Each line of the records below that holds "Toggle" should be copied out.

=== Begin Enclosure ===

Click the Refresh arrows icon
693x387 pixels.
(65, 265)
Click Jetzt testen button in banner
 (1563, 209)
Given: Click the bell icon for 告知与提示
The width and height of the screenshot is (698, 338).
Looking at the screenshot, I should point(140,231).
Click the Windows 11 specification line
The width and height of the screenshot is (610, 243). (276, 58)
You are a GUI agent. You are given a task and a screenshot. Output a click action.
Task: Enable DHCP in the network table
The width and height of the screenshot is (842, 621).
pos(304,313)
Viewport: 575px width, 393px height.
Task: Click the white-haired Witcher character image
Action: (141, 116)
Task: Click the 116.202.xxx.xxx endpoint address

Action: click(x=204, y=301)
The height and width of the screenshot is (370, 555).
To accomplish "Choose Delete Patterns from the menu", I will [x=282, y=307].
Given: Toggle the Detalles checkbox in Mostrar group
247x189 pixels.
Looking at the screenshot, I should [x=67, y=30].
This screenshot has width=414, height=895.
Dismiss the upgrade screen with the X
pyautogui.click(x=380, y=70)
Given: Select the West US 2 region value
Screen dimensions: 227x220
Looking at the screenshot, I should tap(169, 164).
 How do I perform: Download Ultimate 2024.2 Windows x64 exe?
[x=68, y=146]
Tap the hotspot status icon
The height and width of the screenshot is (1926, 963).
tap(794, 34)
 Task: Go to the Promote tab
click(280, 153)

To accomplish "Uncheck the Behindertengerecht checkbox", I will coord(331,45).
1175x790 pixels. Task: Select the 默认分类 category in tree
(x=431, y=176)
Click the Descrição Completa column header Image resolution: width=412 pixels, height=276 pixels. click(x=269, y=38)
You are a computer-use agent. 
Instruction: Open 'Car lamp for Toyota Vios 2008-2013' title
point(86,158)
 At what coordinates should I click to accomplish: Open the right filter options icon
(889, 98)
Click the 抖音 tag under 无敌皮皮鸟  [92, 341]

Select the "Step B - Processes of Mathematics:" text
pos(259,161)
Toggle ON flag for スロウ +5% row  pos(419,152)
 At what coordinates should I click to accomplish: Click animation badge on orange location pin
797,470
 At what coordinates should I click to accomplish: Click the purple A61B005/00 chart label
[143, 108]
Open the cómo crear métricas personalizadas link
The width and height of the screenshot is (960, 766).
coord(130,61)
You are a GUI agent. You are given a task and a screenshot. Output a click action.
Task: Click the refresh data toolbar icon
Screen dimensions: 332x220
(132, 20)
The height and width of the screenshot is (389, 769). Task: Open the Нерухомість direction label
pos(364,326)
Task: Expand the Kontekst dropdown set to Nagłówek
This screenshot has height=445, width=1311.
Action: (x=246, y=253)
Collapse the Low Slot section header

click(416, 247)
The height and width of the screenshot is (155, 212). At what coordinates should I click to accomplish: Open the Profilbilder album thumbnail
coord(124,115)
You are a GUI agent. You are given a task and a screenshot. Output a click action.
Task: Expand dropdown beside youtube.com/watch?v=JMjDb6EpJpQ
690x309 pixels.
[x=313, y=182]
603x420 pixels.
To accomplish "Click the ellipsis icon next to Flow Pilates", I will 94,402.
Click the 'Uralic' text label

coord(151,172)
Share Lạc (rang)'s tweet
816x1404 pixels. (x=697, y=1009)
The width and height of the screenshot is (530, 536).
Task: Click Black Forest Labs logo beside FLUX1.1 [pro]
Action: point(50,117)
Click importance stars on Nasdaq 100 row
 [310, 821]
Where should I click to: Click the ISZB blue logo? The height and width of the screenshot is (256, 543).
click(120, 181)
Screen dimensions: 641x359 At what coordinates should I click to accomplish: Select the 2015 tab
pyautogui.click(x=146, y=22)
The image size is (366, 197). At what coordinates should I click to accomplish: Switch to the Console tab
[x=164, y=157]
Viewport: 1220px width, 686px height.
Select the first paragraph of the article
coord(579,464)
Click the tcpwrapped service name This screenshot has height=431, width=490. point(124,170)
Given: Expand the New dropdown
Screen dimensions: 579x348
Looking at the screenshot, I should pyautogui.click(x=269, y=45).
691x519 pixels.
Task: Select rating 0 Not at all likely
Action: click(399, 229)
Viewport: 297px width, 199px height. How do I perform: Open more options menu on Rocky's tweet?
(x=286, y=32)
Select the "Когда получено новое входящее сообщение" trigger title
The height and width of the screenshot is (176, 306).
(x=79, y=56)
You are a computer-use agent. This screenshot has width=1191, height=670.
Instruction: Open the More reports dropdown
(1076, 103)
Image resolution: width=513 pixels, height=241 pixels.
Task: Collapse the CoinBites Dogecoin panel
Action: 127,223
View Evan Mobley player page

=== End Enclosure ===

> Exercise result:
Given: Toggle the Detalles checkbox in Mostrar group
Toggle ON flag for スロウ +5% row  pos(419,152)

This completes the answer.